Dataset items
*-*-*

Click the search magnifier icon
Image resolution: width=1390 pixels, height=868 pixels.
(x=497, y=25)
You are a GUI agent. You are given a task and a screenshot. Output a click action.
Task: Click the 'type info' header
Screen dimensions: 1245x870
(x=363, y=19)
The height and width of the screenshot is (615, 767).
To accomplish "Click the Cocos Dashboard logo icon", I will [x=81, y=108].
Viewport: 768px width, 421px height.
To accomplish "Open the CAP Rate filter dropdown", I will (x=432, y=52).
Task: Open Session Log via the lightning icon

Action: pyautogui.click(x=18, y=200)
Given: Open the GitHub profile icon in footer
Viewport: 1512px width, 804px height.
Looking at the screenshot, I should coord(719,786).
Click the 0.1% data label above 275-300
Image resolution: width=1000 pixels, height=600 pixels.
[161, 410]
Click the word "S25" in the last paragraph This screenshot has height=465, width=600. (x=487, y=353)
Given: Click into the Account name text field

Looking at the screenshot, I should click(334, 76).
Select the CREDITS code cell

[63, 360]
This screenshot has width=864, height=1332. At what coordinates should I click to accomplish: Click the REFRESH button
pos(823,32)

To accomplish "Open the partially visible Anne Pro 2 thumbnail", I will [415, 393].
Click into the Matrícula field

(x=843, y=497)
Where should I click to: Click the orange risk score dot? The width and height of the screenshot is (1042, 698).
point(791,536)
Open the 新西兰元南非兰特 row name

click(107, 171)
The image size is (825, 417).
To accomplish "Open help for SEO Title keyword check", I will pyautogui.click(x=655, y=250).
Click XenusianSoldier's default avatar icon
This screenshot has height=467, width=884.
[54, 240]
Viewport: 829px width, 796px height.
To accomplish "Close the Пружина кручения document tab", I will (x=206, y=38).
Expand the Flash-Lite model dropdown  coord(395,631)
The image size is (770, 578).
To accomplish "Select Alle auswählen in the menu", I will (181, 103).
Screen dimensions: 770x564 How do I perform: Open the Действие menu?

*-*-*

■ **Job**:
Rewrite the listing above so that every "Viewport" becomes "Display", with nothing else changed.

■ **Response to the task**:
Click the search magnifier icon
Image resolution: width=1390 pixels, height=868 pixels.
(x=497, y=25)
You are a GUI agent. You are given a task and a screenshot. Output a click action.
Task: Click the 'type info' header
Screen dimensions: 1245x870
(x=363, y=19)
The height and width of the screenshot is (615, 767).
To accomplish "Click the Cocos Dashboard logo icon", I will [x=81, y=108].
Display: 768px width, 421px height.
To accomplish "Open the CAP Rate filter dropdown", I will (x=432, y=52).
Task: Open Session Log via the lightning icon

Action: pyautogui.click(x=18, y=200)
Given: Open the GitHub profile icon in footer
Display: 1512px width, 804px height.
Looking at the screenshot, I should coord(719,786).
Click the 0.1% data label above 275-300
Image resolution: width=1000 pixels, height=600 pixels.
[161, 410]
Click the word "S25" in the last paragraph This screenshot has height=465, width=600. (x=487, y=353)
Given: Click into the Account name text field

Looking at the screenshot, I should click(334, 76).
Select the CREDITS code cell

[63, 360]
This screenshot has width=864, height=1332. At what coordinates should I click to accomplish: Click the REFRESH button
pos(823,32)

To accomplish "Open the partially visible Anne Pro 2 thumbnail", I will [415, 393].
Click into the Matrícula field

(x=843, y=497)
Where should I click to: Click the orange risk score dot? The width and height of the screenshot is (1042, 698).
point(791,536)
Open the 新西兰元南非兰特 row name

click(107, 171)
The image size is (825, 417).
To accomplish "Open help for SEO Title keyword check", I will pyautogui.click(x=655, y=250).
Click XenusianSoldier's default avatar icon
This screenshot has height=467, width=884.
[54, 240]
Display: 829px width, 796px height.
To accomplish "Close the Пружина кручения document tab", I will (x=206, y=38).
Expand the Flash-Lite model dropdown  coord(395,631)
The image size is (770, 578).
To accomplish "Select Alle auswählen in the menu", I will (181, 103).
Screen dimensions: 770x564 How do I perform: Open the Действие menu?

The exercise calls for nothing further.